Posted by: Sandbags | May 03, 2011 at 09:23 PM
Matt: thanks for letting me know you enjoyed this!
It's hard when I'm interviewing a "philosophical heavyweight" like Stephen Yablo to ensure terminology for a wide audience, because I have to balance brevity against clarity. I hope that if nothing else I can get across a little of the gist of Yablo's work in this piece, though.
Try and enjoy Italy while you're there! :)
Posted by: Chris | May 04, 2011 at 10:05 AM
The only thing I did understand was this:
The hermeneutic fictionalist is someone who thinks we tie ourselves in unnecessary knots by insisting that ordinary ways of talking are always to be taken literally. So, to use an old example of Wittgenstein’s, if someone says they “married money,” we do ourselves no favours by hunting around for the money they married. Likewise there’s no point in trying to make room in your world-view for the “hurdles they put in my path.” Wittgenstein thought a lot of philosophical problems were based in a kind of semantic over-scrupulosity, and he encouraged us to just get over it.
Everything else was way over my head.
I did learn a few new words, however. The more I read things like this, the better my English gets.

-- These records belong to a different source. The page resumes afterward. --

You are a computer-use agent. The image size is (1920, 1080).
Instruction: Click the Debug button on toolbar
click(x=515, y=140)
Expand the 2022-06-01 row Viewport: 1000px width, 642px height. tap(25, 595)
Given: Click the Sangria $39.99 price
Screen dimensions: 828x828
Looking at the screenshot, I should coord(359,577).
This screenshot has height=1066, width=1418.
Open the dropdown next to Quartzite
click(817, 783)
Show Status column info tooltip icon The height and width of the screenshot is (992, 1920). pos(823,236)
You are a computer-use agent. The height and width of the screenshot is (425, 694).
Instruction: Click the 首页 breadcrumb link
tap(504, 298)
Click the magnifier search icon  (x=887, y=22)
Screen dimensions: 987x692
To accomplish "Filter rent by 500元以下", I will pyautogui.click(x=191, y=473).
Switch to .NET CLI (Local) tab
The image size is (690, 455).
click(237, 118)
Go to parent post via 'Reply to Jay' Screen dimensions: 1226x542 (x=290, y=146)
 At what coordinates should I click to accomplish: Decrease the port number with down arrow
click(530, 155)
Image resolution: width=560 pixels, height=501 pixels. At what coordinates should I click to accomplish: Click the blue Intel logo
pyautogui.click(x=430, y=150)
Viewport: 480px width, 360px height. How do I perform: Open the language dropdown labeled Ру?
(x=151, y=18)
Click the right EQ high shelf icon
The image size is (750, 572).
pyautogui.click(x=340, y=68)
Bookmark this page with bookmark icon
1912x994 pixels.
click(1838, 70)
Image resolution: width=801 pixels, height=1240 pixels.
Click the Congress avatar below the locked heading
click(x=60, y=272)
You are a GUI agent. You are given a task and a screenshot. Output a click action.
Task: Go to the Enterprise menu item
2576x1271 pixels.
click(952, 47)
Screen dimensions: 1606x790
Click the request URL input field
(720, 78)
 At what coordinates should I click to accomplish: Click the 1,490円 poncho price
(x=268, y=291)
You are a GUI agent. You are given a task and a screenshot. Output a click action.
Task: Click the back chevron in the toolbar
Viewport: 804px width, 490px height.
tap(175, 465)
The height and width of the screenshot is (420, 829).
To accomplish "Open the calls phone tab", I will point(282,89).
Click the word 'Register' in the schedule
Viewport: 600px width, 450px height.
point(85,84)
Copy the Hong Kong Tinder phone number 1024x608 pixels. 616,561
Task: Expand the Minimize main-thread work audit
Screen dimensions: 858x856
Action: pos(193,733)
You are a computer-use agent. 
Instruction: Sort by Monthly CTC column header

And who knows, one day I might need to talk to someone like Mr Yablo, and then those words might come in handy.
:)
Posted by: Notsylvia.wordpress.com | May 04, 2011 at 03:21 PM
Glad you got something out of it! :)
Posted by: Chris | May 06, 2011 at 11:03 AM
Featured in The Philosopher's Carnival #126.
Posted by: Chris | June 09, 2011 at 01:35 PM
Very much enjoyed this - thanks Chris. I have had Yablo's book on my amazon wishlist for ages but did not know he had any connection with the make-believe theories you are writing about. I think the book will end up in my Basket before too long :-)
When I get my shit together and start my own blog about my thesis I will let you know - I suspect there will be quite a bit of overlap/scope for discussion.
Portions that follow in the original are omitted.